Coverage for Children Up to Age 26
For plan years beginning on and after September 23, 2010 (i.e., January 1, 2011 for calendar year plans), employment-based health plans and insurance companies that provide coverage to dependent children must provide coverage to adult children until they turn 26 -- regardless of financial dependence, residency, marital status or full-time student status.
For plans that were in existence before the new law was passed, a special transition rule applies until 2014. Before January 2014, a plan is required to cover an adult child only if that person is not eligible for coverage under another employment-based plan.
Changes Affecting Retirees
In addition to these immediate changes, the new law makes some changes that are particularly important for retirees, and employment-based plans that cover retirees.
Elimination of the “Donut Hole”
Currently, Medicare prescription drug (“Part D”) beneficiaries who exceed the prescription drug coverage limit, but have not yet met the catastrophic coverage limit, must pay for their prescriptions out-of-pocket (the so-called “donut hole”). For 2010, beneficiaries who reach the “donut hole” will receive a one-time payment of $250. In 2011, the new law begins to phase out the “donut hole,” and eliminates it entirely in 2020.
Eliminating the Corporate “Double Dip”
The new law also eliminates the corporate “double dip” for retiree drug coverage. Under current law, a company that provides retiree drug coverage that is at least as valuable as Part D coverage is entitled to a (non-taxable) federal subsidy. The company is also entitled to deduct the entire cost of its retiree drug plan, even though a portion of the company’s cost is offset by the subsidy. This creates a “double dip” for companies that receive the subsidy. Beginning in 2013, the new law eliminates the double dip by disallowing the deduction for the subsidy.
Effective almost immediately, HHS will set up a temporary reimbursement program which provides financial assistance to plans which provide health coverage to “early retirees” – those older than age 55, but not yet eligible for Medicare. Reimbursements received under the program must be used to defray costs for the plan, and may not be used as general revenues for the company sponsoring or contributing to the plan.
Paying for Reform
The new law also includes several provisions designed to offset (at least in part) the cost of the reforms instituted by the new law. Some of these provisions include:
• The “Tanning Bed” Tax. Effective July of 2010, a 10% sales tax applies to indoor tanning services.

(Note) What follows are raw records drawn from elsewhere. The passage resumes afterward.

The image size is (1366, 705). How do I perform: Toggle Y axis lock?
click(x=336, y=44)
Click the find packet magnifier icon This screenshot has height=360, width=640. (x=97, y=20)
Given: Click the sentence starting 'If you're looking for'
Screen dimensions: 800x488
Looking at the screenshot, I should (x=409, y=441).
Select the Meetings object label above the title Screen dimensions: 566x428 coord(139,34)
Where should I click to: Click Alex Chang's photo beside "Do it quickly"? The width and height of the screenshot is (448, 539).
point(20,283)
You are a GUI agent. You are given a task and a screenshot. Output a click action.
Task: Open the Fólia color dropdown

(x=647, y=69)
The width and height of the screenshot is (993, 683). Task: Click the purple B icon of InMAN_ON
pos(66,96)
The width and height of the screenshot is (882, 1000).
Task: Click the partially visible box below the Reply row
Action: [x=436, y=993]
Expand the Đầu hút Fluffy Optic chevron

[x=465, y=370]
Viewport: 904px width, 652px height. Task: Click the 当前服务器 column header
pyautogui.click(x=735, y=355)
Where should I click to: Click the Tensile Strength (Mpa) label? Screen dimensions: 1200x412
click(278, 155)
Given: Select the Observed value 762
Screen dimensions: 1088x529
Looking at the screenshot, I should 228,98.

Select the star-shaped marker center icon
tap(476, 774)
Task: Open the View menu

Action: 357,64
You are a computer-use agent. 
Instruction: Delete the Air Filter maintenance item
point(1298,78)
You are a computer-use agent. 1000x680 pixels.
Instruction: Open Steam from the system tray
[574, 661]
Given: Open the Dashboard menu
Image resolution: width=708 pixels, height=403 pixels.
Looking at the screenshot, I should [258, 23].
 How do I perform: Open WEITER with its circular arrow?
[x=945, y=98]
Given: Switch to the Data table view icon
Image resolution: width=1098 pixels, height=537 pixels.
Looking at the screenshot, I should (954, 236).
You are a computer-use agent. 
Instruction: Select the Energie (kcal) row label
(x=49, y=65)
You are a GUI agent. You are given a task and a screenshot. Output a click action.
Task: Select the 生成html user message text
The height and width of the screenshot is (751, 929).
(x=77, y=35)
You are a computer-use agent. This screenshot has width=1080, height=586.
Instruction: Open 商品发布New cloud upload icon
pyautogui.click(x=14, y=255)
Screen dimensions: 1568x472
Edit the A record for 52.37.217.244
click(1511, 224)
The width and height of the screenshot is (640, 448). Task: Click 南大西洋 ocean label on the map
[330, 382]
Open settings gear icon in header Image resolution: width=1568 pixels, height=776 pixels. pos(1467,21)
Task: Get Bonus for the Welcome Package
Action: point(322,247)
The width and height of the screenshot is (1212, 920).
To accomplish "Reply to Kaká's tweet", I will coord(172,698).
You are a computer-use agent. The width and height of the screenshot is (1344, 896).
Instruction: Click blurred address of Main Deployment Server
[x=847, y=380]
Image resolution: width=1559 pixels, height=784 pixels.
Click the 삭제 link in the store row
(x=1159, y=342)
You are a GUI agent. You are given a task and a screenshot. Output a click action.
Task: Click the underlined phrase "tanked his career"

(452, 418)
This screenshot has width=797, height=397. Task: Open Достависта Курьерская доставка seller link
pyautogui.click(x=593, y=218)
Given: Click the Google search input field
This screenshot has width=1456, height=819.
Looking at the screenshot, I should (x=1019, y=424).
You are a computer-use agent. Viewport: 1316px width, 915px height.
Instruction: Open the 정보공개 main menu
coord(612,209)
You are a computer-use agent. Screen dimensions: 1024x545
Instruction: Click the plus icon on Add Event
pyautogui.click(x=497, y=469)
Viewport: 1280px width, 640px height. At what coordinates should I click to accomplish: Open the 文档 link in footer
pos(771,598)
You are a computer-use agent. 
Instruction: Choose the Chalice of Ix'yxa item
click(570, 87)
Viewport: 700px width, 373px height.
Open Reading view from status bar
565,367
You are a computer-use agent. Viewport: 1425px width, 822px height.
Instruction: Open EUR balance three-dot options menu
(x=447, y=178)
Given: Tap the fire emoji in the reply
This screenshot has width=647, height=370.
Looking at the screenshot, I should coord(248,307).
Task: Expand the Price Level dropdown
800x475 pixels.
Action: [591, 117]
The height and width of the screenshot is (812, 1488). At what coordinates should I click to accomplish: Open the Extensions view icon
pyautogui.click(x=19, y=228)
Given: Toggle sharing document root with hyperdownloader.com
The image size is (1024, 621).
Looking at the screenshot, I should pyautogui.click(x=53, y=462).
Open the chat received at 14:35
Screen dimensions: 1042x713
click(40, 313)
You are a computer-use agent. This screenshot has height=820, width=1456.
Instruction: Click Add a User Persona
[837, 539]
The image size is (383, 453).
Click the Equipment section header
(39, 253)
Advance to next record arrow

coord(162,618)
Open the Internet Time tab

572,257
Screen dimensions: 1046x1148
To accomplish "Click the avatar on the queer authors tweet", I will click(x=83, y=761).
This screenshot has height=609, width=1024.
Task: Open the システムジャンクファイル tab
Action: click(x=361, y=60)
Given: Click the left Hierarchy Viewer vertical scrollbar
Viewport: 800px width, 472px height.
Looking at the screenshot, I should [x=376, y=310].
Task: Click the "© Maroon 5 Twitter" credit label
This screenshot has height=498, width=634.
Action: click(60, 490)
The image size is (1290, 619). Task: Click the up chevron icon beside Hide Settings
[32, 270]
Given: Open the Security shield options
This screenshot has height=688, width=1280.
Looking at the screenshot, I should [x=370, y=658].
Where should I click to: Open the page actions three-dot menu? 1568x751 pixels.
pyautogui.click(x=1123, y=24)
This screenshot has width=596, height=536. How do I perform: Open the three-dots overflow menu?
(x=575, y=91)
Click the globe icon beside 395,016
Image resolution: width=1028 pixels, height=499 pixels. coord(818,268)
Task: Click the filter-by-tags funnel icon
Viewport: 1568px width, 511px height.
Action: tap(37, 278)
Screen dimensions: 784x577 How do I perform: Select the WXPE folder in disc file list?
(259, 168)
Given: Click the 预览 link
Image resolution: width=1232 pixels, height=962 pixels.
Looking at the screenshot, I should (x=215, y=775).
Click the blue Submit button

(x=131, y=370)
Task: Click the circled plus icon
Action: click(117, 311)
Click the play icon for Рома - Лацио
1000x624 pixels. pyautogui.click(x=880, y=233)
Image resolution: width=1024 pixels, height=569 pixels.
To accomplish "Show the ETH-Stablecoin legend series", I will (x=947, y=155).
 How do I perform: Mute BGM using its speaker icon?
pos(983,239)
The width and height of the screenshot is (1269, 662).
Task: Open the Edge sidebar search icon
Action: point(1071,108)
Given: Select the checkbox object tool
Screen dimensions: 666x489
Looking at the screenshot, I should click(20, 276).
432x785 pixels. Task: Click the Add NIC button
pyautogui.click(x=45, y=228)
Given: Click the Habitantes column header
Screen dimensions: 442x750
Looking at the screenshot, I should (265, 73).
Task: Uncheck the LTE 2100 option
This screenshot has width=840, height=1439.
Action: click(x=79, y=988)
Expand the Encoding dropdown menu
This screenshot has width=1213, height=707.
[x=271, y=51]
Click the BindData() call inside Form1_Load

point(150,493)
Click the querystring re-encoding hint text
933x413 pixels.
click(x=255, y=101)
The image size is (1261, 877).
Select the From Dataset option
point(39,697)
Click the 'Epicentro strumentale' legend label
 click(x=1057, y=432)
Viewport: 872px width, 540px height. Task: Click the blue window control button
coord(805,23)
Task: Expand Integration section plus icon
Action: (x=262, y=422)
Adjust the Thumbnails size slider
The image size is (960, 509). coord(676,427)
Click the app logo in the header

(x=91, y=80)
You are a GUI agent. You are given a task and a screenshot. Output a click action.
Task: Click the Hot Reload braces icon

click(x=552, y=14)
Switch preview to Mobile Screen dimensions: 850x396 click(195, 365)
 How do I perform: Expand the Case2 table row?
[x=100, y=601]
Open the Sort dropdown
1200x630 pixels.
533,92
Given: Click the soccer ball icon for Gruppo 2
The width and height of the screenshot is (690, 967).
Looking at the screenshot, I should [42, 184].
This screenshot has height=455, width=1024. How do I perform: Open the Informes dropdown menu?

• Elimination of the Corporate Double Dip. The new law eliminates the deduction for employers receiving the Medicare Part D prescription drug subsidy (see “Eliminating the Corporate Double Dip”, above)
• Tax on Providers. The new law imposes fees on pharmaceutical companies, medical device manufacturers, and health insurance companies.
• Tax on Coverage in Excess of Threshold (the so-called “Cadillac tax”). Beginning in 2018, the new law imposes a 40% excise tax on the value of health insurance benefits in excess of $10,200 for individuals and $27,500 for families (indexed for inflation). Multiemployer plans are treated as providing family coverage. The tax is imposed on the insurer (self-insured plans are treated as the insurer for this purpose).
Some Unanswered Questions
Employers, unions, plan administrators, and insurers will be sorting through the implications of the new law for some time. As with any new legislation, there are some provisions of the new law that require clarification. For example, can collectively bargained plans wait until the end of the last collective bargaining agreement in effect when the law was passed to make changes to annual limits, lifetime limits, and coverage for children until age 26? Answers to this and other questions await future legislation or regulatory guidance.